Dissidents' wives protest outside Cuban prison

11 December 2010 - 06H42


Female relatives of jailed political dissidents held an unprecedented protest outside Cuban prisons, angry that the island's communist government has not met its pledge to release 11 political prisoners.
Female relatives of jailed political dissidents held an unprecedented protest outside Cuban prisons, angry that the island's communist government has not met its pledge to release 11 political prisoners.

AFP - Female relatives of jailed political dissidents held an unprecedented protest outside Cuban prisons, angry that the island's communist government has not met its pledge to release 11 political prisoners.

Meanwhile, some 50 political dissidents were briefly arrested late Thursday and early Friday in different parts of the country to prevent protests on International Human Rights Day, said rights leader Elizardo Sanchez.

"These are preventive detentions, lasting just a few hours, but still unacceptable," Sanchez said.

The women, belonging to the Ladies in White group, marched carrying flowers and chanting "Freedom for the prisoners! and "Zapata lives!" -- a reference to Orlando Zapata, a dissident who died in February after an 85 day-long hunger strike.

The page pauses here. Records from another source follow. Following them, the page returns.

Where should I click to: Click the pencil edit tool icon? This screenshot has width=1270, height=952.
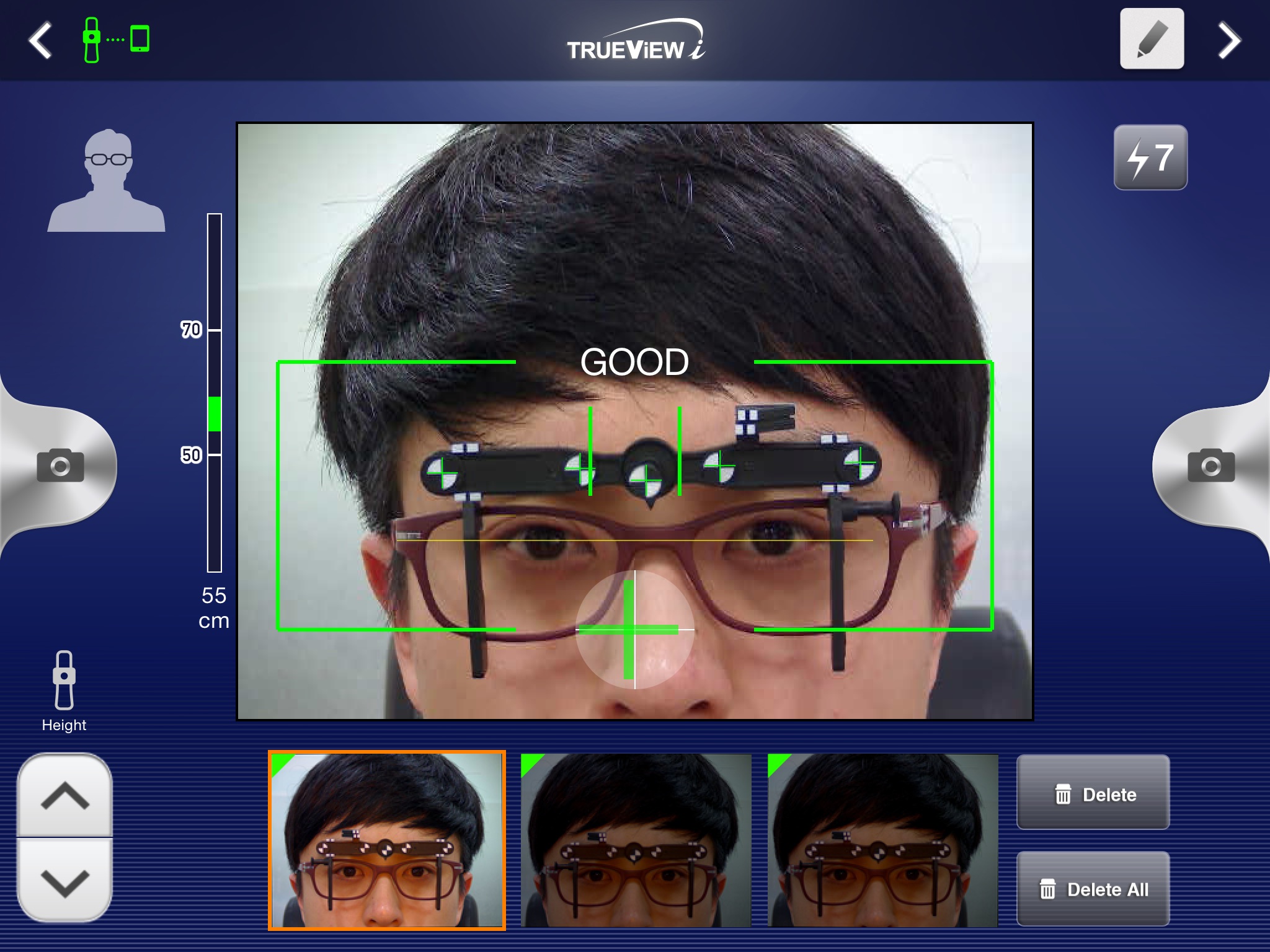[x=1152, y=40]
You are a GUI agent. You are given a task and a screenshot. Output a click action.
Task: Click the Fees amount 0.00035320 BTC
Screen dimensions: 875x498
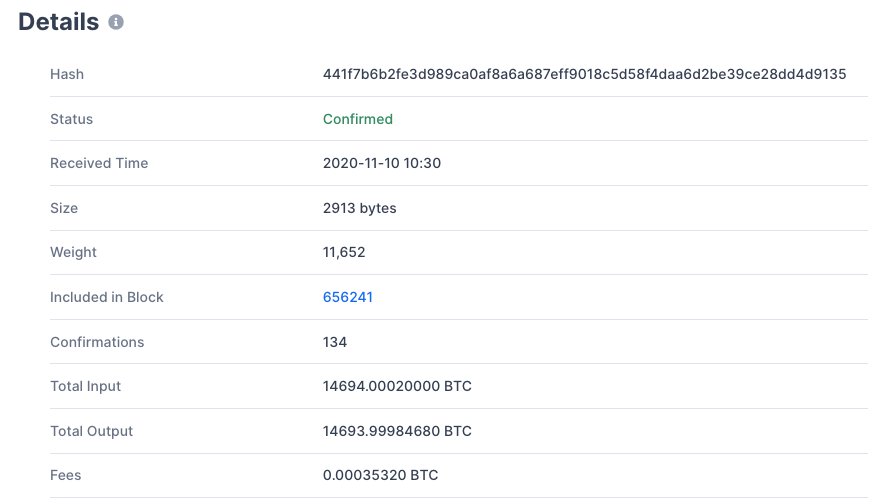point(380,475)
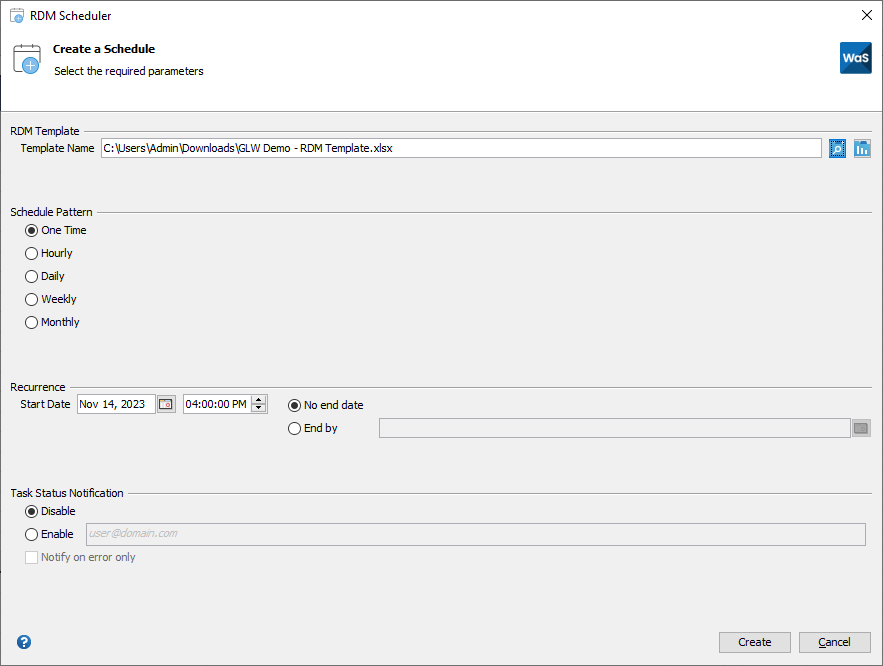Select the End by recurrence option
Screen dimensions: 883x666
294,429
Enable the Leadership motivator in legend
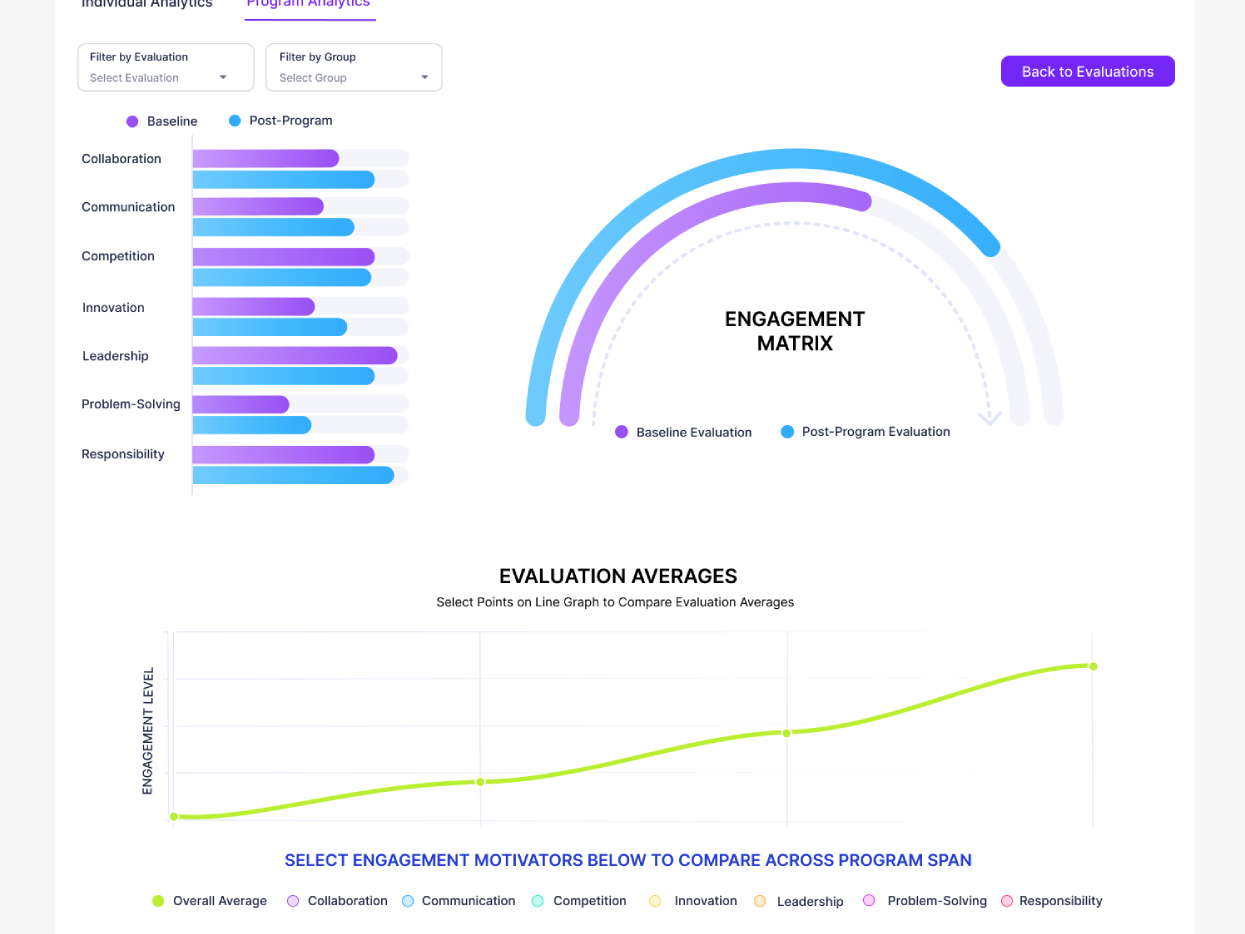This screenshot has height=934, width=1245. [760, 901]
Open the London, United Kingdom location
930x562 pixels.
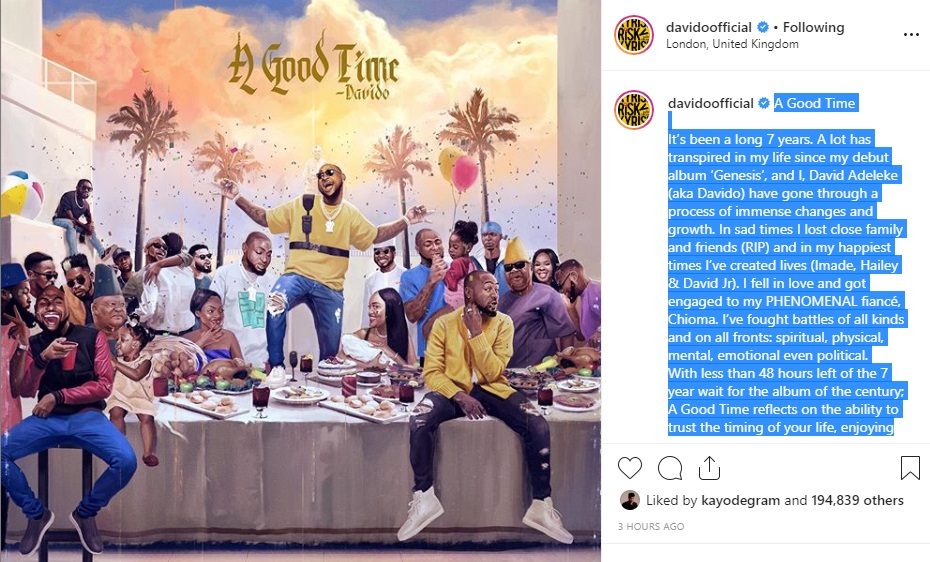732,44
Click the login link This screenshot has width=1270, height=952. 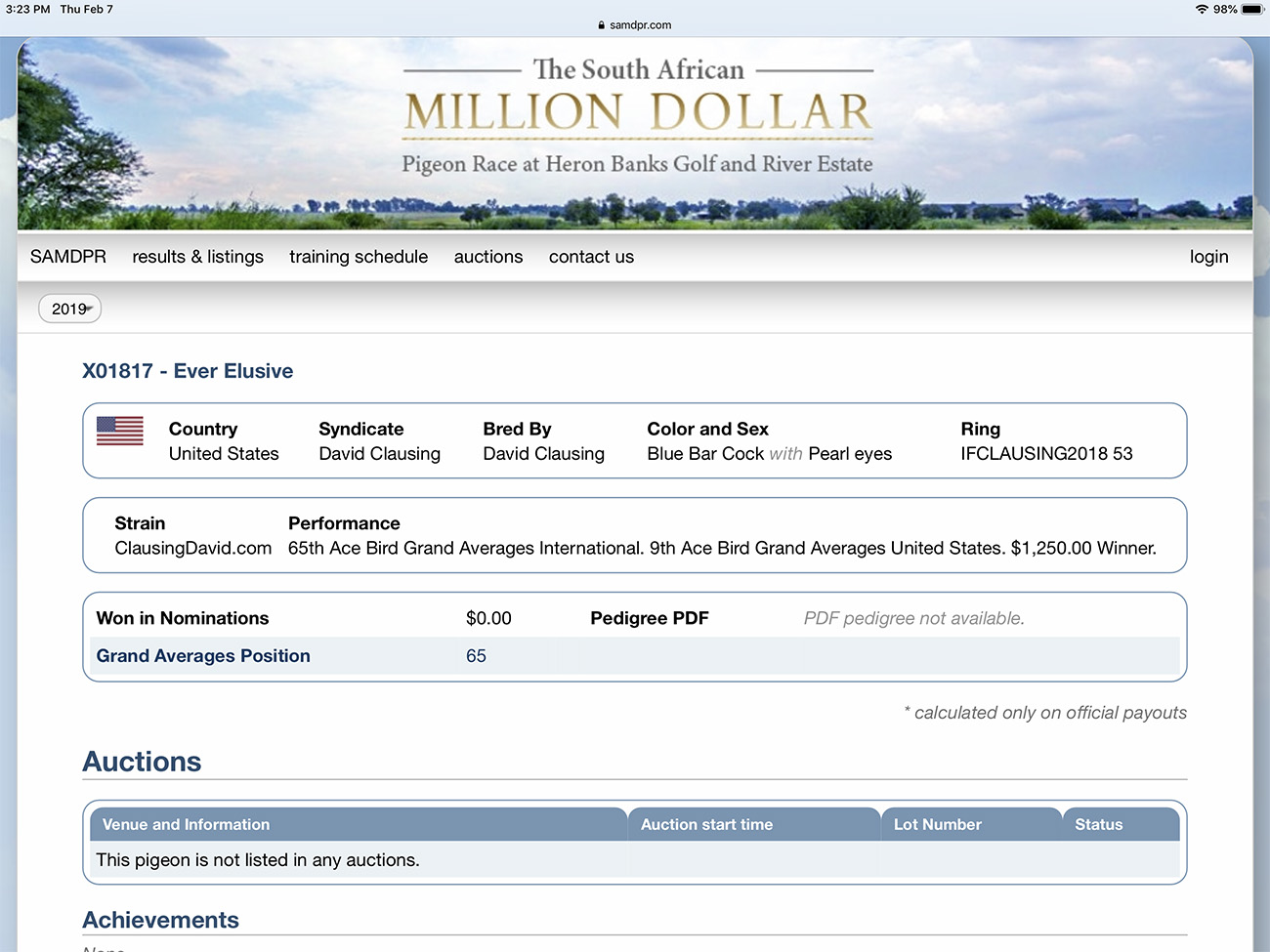pos(1208,257)
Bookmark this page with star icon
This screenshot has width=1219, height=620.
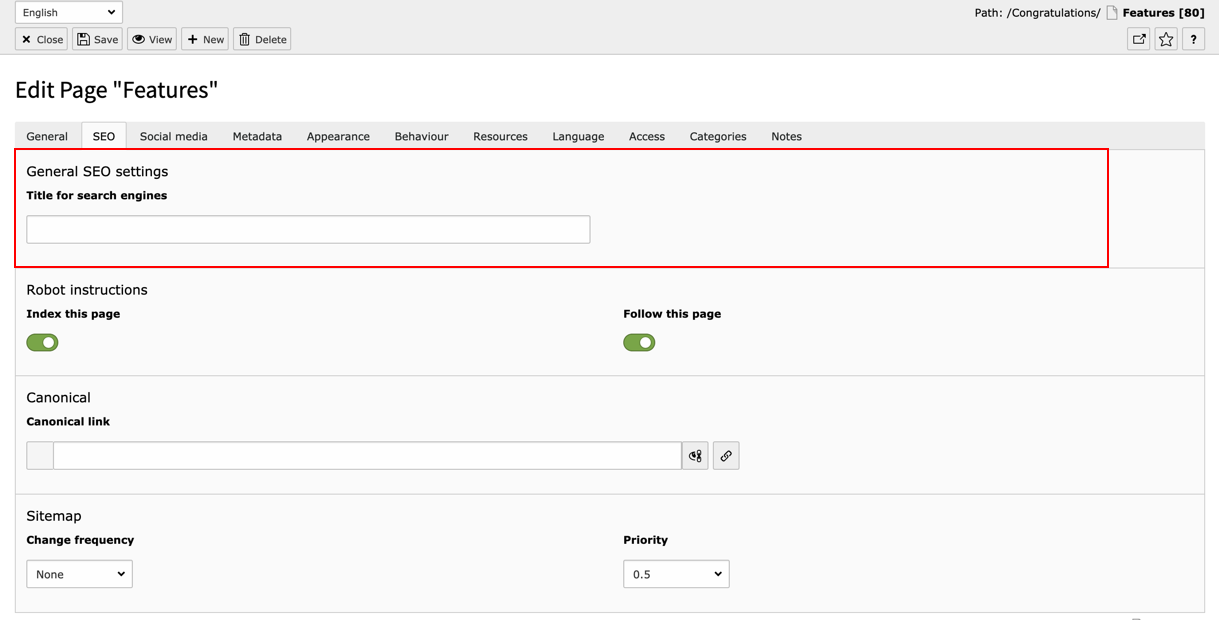(x=1166, y=39)
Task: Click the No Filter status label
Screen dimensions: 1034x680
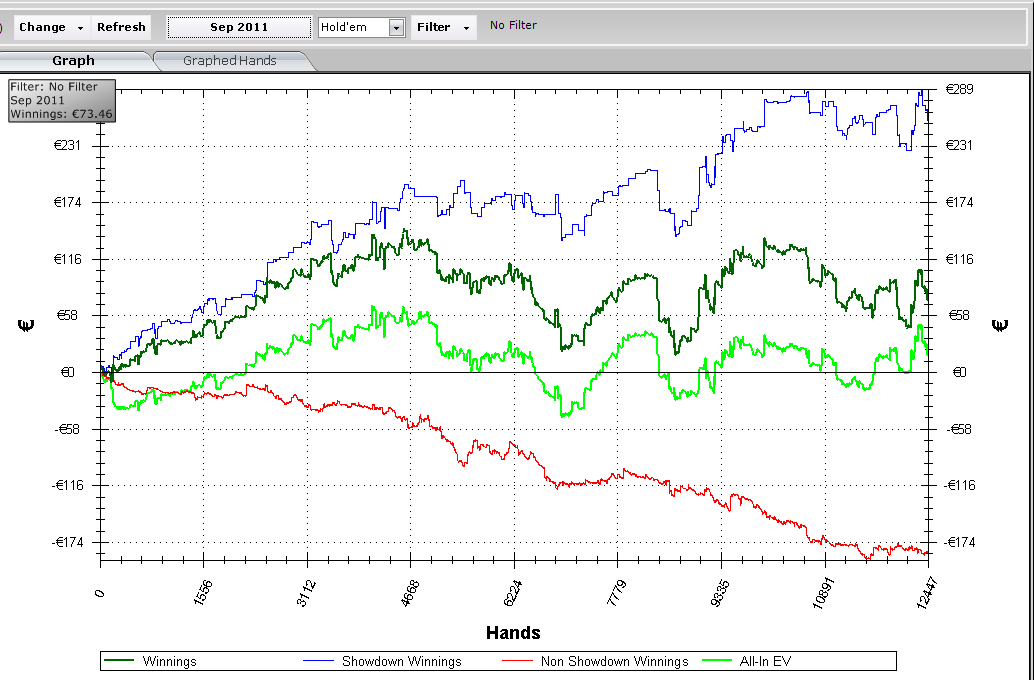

The women marched unopposed outside two prisons and the national Directorate of Prisons.

While the women were not harassed by government supporters at the prison, late Thursday members of the group were surrounded and heckled by a crowd in downtown Havana.

Under a deal brokered by the Catholic Church, President Raul Castro agreed in July to release 52 of the political prisoners.

Of those, 40 agreed to emigrate to Spain with their families and one stayed in Cuba, but the remaining 11 are still in jail and refuse to be exiled.

The agreed-upon deadline for their release expired on November 7.

"Some prisoners were released but in essence, nothing has changed," said Ladies in White leader Laura Pollan, whose husband Hector Maseda is one of the jailed dissidents.

"The regime remains as totalitarian and repressive as always," she said.

The government considers the opposition "mercenaries" in Washington's pocket. It insists there are no political prisoners in the Caribbean nation but rather criminals jailed for threatening national security.

The head of Cuba's legislature, Ricardo Alarcon -- speaking at an event celebrating the International Human Rights day -- accused Washington of violating the rights of five Cubans being held a spies in a Florida prison.

Meanwhile, in a sign of economic stress on the island, six Cubans who fled the island landed on a Honduran beach aboard a home-made raft, the first since 2008.

The Cubans arrived after 16 days at sea, said Edgardo Ramirez, the mayor of the town of La Rosita, where the group made landfall.

The Cubans "were jumping with joy -- they had no water, or food, and they needed help, which we gave them," said Ramirez.